**PROBLEM STATEMENT:**
Given the records below, would you repeat exactly the lines that begin at the one containing "Given: Click the smart" and end at the one containing "Given: Open the Country", inclusive?

**Stored records:**
------
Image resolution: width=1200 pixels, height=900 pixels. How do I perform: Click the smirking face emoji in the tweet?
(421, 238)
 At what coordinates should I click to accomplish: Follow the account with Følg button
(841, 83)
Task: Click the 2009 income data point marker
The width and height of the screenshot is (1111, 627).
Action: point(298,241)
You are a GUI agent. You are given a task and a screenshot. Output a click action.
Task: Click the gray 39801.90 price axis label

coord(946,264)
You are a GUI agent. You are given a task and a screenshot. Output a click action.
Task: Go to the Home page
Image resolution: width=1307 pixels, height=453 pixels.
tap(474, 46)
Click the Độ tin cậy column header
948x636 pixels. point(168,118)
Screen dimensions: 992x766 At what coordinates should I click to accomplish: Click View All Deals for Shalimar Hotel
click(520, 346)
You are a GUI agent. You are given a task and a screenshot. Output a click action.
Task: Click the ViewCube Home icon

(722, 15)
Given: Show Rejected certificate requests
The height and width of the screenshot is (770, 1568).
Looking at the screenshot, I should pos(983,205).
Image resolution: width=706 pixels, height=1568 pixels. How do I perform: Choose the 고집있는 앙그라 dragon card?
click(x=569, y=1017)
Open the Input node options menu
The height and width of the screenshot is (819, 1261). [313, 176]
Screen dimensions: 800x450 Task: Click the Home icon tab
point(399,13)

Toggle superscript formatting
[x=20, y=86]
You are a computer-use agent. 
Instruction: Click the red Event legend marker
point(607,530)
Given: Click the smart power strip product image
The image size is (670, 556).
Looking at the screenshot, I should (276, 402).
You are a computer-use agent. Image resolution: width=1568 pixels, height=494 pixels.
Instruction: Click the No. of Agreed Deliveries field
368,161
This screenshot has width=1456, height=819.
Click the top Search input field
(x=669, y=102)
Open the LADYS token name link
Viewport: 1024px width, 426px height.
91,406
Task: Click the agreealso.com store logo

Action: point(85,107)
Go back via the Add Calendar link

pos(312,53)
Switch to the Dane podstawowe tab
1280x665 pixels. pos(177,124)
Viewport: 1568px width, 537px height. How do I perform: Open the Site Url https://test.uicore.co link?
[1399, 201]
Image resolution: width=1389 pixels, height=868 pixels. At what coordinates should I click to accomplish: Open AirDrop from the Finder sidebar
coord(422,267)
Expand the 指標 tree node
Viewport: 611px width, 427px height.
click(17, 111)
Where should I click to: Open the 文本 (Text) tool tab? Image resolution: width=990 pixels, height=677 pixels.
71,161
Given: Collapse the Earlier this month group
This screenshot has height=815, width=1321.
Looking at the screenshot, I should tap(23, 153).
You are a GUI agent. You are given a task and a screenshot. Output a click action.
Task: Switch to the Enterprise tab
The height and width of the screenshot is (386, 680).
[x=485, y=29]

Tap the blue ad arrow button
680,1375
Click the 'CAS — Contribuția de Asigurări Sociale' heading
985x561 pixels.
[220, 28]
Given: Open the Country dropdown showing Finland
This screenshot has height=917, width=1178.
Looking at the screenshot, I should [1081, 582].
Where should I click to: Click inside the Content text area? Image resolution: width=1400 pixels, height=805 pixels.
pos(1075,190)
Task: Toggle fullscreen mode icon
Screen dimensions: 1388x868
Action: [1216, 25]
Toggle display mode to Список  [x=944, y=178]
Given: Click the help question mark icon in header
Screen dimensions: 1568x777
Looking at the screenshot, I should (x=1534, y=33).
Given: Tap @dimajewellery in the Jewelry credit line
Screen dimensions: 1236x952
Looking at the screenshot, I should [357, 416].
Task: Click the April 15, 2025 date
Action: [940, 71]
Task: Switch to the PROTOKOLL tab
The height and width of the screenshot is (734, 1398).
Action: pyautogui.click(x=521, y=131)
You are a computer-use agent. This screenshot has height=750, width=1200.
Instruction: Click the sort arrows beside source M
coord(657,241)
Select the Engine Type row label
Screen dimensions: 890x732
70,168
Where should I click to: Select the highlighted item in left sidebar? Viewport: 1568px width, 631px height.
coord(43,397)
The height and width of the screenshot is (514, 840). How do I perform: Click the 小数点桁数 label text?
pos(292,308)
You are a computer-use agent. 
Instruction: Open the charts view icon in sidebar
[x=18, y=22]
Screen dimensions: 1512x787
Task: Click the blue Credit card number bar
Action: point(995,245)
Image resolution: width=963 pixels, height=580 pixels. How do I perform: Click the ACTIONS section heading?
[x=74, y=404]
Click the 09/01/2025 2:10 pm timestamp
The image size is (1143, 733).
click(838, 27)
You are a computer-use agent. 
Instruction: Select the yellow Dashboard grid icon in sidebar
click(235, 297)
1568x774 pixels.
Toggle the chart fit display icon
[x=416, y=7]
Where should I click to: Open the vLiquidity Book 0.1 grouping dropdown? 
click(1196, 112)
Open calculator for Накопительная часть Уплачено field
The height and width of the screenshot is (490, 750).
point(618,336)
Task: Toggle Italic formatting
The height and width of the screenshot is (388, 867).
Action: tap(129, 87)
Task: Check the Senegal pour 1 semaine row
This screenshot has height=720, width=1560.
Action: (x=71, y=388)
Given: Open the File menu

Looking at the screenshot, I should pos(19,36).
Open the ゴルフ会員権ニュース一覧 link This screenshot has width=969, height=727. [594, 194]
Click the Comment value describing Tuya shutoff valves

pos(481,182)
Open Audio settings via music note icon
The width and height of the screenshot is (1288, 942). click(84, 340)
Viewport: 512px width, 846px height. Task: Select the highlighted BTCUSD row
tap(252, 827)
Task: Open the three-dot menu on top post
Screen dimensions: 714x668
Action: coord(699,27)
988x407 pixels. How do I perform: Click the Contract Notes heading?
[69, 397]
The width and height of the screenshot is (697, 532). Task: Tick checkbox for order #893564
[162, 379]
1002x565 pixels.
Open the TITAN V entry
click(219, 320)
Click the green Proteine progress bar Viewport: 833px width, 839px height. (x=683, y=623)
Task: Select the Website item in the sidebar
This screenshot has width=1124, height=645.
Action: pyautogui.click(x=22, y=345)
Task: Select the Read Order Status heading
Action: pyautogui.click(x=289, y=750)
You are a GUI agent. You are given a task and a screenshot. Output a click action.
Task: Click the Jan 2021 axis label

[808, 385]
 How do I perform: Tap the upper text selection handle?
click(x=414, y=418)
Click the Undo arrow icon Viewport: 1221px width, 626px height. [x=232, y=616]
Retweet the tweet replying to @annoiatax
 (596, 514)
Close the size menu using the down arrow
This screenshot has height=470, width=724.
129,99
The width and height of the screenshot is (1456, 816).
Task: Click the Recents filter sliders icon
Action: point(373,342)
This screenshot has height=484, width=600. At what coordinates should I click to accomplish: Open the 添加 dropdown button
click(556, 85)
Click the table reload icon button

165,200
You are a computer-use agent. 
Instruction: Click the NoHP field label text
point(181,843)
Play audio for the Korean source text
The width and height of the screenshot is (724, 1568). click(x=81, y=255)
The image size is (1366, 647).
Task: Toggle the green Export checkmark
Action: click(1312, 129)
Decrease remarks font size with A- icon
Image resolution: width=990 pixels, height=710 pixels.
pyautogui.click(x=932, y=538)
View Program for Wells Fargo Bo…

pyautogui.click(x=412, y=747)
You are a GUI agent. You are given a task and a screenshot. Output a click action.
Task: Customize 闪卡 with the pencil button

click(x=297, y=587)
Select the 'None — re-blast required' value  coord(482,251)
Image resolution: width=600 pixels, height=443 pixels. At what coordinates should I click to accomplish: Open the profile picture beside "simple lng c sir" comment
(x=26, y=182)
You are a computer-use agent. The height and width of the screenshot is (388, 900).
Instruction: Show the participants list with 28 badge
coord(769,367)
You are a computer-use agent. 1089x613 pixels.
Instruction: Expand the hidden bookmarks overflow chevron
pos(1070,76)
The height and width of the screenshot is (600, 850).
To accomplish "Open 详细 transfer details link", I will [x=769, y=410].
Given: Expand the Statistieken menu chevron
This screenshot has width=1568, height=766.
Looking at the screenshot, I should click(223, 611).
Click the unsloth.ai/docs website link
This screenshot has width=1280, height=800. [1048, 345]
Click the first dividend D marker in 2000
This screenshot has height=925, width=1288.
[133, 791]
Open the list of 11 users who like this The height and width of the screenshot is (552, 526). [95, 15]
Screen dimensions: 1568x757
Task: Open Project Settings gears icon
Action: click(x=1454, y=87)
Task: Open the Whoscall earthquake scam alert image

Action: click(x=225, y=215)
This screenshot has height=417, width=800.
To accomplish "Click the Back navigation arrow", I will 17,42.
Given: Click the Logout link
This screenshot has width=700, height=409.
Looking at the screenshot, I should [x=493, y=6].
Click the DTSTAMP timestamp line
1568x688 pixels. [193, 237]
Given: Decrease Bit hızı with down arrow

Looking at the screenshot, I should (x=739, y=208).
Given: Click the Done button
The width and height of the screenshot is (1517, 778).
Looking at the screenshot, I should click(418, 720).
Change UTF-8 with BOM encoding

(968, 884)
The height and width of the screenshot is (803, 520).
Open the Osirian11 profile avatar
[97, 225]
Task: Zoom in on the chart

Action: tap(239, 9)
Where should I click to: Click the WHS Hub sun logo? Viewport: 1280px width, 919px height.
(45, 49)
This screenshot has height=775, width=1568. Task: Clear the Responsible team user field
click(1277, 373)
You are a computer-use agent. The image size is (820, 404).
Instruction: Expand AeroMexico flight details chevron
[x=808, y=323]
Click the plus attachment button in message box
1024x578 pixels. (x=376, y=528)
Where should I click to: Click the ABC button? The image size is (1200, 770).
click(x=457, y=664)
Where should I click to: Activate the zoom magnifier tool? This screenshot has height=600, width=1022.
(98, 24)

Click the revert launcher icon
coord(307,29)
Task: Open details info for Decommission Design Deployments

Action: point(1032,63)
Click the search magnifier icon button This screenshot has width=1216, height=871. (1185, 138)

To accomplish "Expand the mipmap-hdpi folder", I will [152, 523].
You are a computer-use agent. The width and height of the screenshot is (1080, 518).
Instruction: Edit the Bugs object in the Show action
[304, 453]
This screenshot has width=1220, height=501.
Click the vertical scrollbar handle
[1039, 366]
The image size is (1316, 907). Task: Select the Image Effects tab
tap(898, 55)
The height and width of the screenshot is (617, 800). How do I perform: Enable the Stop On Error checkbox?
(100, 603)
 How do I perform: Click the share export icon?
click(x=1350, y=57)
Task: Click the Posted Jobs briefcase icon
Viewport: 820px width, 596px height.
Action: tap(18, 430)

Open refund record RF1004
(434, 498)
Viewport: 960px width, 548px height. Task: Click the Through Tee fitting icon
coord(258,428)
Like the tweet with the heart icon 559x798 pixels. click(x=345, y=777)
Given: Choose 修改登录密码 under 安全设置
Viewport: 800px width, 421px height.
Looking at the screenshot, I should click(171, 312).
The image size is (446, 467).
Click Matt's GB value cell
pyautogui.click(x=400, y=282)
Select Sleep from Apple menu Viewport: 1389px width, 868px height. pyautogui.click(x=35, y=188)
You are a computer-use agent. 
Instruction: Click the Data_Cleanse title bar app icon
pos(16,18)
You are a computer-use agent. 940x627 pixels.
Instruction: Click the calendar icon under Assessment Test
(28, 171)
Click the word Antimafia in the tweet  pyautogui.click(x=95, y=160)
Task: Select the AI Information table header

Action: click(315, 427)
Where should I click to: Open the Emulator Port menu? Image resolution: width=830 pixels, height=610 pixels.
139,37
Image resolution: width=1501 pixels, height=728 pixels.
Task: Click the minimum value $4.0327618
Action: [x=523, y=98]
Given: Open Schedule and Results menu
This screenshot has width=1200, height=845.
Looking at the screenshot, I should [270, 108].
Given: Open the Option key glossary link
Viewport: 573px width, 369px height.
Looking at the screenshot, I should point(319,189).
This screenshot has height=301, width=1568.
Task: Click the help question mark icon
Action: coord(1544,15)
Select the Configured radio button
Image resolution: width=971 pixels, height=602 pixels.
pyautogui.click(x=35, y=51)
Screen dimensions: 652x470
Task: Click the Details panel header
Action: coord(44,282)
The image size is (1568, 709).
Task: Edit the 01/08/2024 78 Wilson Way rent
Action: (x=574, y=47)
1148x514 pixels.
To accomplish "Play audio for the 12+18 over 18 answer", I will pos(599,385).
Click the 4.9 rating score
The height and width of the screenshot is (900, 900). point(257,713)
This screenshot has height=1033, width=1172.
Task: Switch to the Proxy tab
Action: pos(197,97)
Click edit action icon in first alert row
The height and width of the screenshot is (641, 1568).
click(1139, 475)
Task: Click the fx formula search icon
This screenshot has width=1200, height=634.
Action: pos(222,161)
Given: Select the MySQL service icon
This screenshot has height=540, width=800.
------
**FINISHED EXERCISE:**
Given: Click the smart power strip product image
The image size is (670, 556).
Looking at the screenshot, I should (276, 402).
You are a computer-use agent. Image resolution: width=1568 pixels, height=494 pixels.
Instruction: Click the No. of Agreed Deliveries field
368,161
This screenshot has width=1456, height=819.
Click the top Search input field
(x=669, y=102)
Open the LADYS token name link
Viewport: 1024px width, 426px height.
91,406
Task: Click the agreealso.com store logo

Action: point(85,107)
Go back via the Add Calendar link

pos(312,53)
Switch to the Dane podstawowe tab
1280x665 pixels. pos(177,124)
Viewport: 1568px width, 537px height. How do I perform: Open the Site Url https://test.uicore.co link?
[1399, 201]
Image resolution: width=1389 pixels, height=868 pixels. At what coordinates should I click to accomplish: Open AirDrop from the Finder sidebar
coord(422,267)
Expand the 指標 tree node
Viewport: 611px width, 427px height.
click(17, 111)
Where should I click to: Open the 文本 (Text) tool tab? Image resolution: width=990 pixels, height=677 pixels.
71,161
Given: Collapse the Earlier this month group
This screenshot has height=815, width=1321.
Looking at the screenshot, I should tap(23, 153).
You are a GUI agent. You are given a task and a screenshot. Output a click action.
Task: Switch to the Enterprise tab
The height and width of the screenshot is (386, 680).
[x=485, y=29]

Tap the blue ad arrow button
680,1375
Click the 'CAS — Contribuția de Asigurări Sociale' heading
985x561 pixels.
[220, 28]
Given: Open the Country dropdown showing Finland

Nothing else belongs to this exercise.